> CONSIGNE: Rédigez la suite du texte sur les vélos partagés en Finlande, en partant de sa dernière phrase.

> TEXTE FOURNI:

Comme introduit précédemment, ces quatre collectivités que sont Helsinki, Tampere, Lahti et Turku, ont toutes un système de vélos partagés. Leur taille varie en fonction du nombre d’habitants et de la zone couverte par le système. En effet, à Helsinki, une politique de système régional de vélos partagés est actuellement en cours de construction pour favoriser au mieux l’usage du vélo comme alternative à la voiture. De fait, lorsque le service de vélos urbains actuel d'Helsinki a démarré en 2016, le réseau comprenait 50 stations de vélos et 500 vélos de ville. Depuis lors, le service a été progressivement étendu pour couvrir presque toute la région d'Helsinki. Heiska Ilari - responsable du service de vélos partagés de la capitale Helsinki nous a expliqué que “le prochain système de vélos partagés d’Helsinki permettra aux usagers de traverser les frontières communales avec des vélos de ville unifiés entre Helsinki et plusieurs autres communes alentours : Espoo, Vantaa, Kauniaisten kaupunki (cité des beautés), Kerava, Commune de Sipoo et commune de Siunti.” 

Les systèmes de VLS des villes Turku (700 vélos mécaniques et 70 stations), Tampere (700 vélos mécaniques et 113 stations) et Lahti (500 e-bikes et 60 stations) sont quant à eux, plus petits mais ne perdent pas pour autant en termes d’usage. La perception des systèmes de vélos partagés est très positive en Finlande, en témoigne parfaitement l’exemple de Lahti, observant une croissance constante du nombre d'usages. Juhana Polojärvi - Ingénieur de la circulation cycliste pour la ville de Lahti nous fait part de la success story de sa ville qui, “après avoir doublé sa flotte par rapport à 2022 (250 e-bikes et 31 stations), le nombre total de trajets réalisés en vélos est ainsi passé de 110 000 trajets cette année-là, à 290 000 trajets en 2023, puis à 330 000 trajets en 2024 !”
Mais alors, qu’est-ce qui rend le vélo aussi attractif ?

> DONNÉES FOURNIES:
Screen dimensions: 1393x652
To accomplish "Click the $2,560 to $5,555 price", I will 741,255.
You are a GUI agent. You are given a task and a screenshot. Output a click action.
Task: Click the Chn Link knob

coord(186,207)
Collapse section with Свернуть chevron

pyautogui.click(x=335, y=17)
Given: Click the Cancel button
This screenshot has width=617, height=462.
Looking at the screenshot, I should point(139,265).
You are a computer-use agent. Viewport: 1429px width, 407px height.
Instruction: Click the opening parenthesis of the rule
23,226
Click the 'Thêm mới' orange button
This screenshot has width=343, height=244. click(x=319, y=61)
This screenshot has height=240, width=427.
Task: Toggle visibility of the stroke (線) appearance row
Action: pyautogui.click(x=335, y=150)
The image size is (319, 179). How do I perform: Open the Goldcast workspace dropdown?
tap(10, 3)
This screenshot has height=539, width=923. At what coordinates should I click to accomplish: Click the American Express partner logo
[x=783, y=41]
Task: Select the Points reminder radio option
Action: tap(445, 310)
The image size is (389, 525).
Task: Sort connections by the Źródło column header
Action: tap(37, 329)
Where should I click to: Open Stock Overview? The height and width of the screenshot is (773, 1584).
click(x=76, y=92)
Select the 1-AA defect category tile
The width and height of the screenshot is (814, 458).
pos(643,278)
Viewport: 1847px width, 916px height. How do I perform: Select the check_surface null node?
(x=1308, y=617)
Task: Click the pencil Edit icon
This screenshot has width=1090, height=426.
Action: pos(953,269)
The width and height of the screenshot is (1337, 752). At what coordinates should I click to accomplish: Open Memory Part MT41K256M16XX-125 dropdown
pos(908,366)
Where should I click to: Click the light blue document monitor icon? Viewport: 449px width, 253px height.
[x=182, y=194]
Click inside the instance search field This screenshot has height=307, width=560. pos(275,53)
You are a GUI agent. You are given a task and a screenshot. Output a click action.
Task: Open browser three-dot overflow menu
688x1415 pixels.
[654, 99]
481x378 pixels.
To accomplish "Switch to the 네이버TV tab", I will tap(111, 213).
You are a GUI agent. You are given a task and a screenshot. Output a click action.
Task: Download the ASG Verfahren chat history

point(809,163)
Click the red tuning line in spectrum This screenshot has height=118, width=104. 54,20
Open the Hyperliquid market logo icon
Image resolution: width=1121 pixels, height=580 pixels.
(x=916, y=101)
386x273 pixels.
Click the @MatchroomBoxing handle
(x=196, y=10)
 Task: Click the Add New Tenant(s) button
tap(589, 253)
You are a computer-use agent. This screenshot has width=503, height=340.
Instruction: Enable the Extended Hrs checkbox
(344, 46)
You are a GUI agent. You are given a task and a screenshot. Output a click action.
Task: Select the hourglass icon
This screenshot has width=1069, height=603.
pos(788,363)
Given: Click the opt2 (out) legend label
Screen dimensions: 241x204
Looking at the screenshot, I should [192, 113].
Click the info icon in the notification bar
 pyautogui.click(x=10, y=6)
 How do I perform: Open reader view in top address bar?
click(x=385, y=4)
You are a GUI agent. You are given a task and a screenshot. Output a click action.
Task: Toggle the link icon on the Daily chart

> RÉPONSE:
Tout d’abord, les villes finlandaises sont généralement dotées d’une infrastructure de qualité, les pistes cyclables sont séparées des routes, bien qu’encore partagées avec les piétons. Ensuite, les systèmes sont accessibles en termes de prix. Par exemple à Turku, le système, entièrement financé par la ville, permet aux habitants ayant un abonnement aux transports en commun, d’avoir accès gratuitement aux vélos partagés. Certaines villes, dont Turku, commencent également à diversifier leur flotte de véhicules en proposant des “programmes test” pour intégrer des vélos cargos au sein de leur système de VLS, grâce au financement de ces projets par l’Union Européenne. Ainsi, après avoir lancé un premier programme test de 3 vélos cargo en 2023, la ville de Turku a désormais pu lancer un second programme test en 2024 avec 7 vélos cargos. 
En Finlande, plusieurs entreprises proposent à leurs employés en CDI une réduction à l’achat d’un vélo afin d’inciter la mobilité active dans les déplacements du quotidien. Enfin, des associations cyclistes comme la Finnish Cyclists’ Federation promeuvent le vélo comme mode de transport et organisent des événements comme la cycling week en mai pour rassembler et animer une communauté autour du cyclisme. 

Toutes ces démarches en faveur de la mobilité partagée rendent les villes plus vertes. Turku compte ainsi 10% de part modale du vélo, Helsinki 12% et Tampere 9%.

 

En conclusion, la Finlande continue de progresser vers une mobilité plus durable et inclusive, en intégrant pleinement la micromobilité dans son paysage urbain. Bien que des défis subsistent, notamment en ce qui concerne l'adaptation des infrastructures aux conditions climatiques rigoureuses et la nécessité d'une réglementation adaptée pour assurer la sécurité de tous les usagers. Il est du rôle de chacun d’entre nous, y compris vous cher lecteur, où que vous vous trouviez, à notre échelle, de prendre part à cette intégration de la mobilité active dans nos coutumes, afin de construire un monde plus vert pour demain. 

Suite au prochain épisode, qui nous fera voyager sous le soleil d’Italie, pour comprendre la mobilité partagée du sud de l’Europe !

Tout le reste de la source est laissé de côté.